Extensive user training is critical. It is estimated that the total cost of an ERP (which can be in the tens of millions of dollars) is generally a 50/50 split between the cost of the actual system itself (hardware and software) and the soft costs of training and installation. Many large ERPs are not installed by the ERP developer, but by third-party consultants who have specialized design, training and installation teams.

That said, multi-billion dollar, multi-national corporations have found that the ERP has become a critical tool to help them control their global enterprise. Think of the issues that need to be addressed by senior managers in a multi-national organization:

•there are financial problems related to currency exchange rates;
•legal issues related to multi-country health;
•safety concerns;
•environmental regulations;
•union agreements;
•scheduling problems related to the movement of goods between plants and across borders; and
•in the HR area, the identification of key, upcoming staff members (succession planning);
•training programs;
•staff transfers;
•the consistency of salaries; and
•performance review issues.

And there are, of course, language issues, tax implications and the development of intra- and inter-country financial statements. All of this information can be tracked and analysed through the ERP.

A senior HR manager — regardless of where she is living or in which branch location she works — who is looking for a specific type of engineer, must be able to access an enterprise-wide database that provides information from many plants in many different countries. The information must be based on a consistent set of criteria and available through a fairly simple user query. The result of the query could be someone already employed by the corporation or a recent applicant. An ERP can be used to help get the right applicant with the right skills, even when he works halfway around the world.

Stand-alone ERP modules

Several ERP providers have recently begun to offer standalone modules, in which certain major components are separated from the overall ERP.
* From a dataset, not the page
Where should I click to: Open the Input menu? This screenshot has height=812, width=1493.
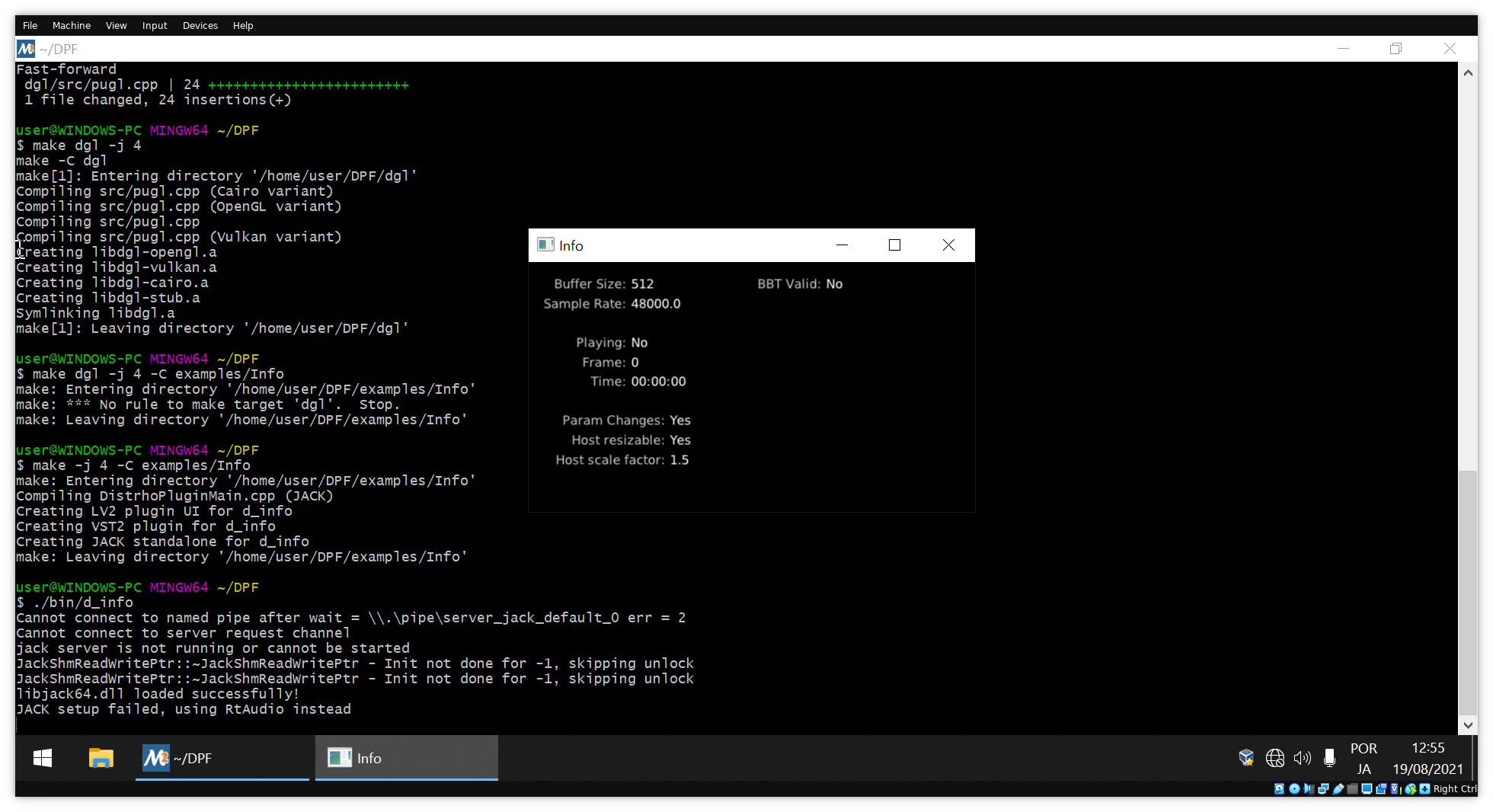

These applications have “hooks” that allow them to connect with other ERP applications as they are added to the system (HR to payroll, for example).

This type of system can reduce the time needed to install applications from years down to months; it can help to reduce the cost (to, for example, six figures from seven) and it is designed to be more affordable by relatively smaller companies (those with $50-million or so in revenue). These modules are often sold by third-party consulting firms which provide the installation teams required.

In general, ERPs are sophisticated systems (in terms of the software and the hardware) for moderately large or very large organizations.

Their acquisition and implementation require a significant, long-term financial and time commitment at every level of the organization and their proper use affects everyone in the enterprise.

But if you work in a large national or global organization doing business across many sectors (manufacturing, retailer, education), an ERP can bring all the diverse pieces together at the corporate level, with the added bonus of making the system accessible by people in the firm’s remote branch offices.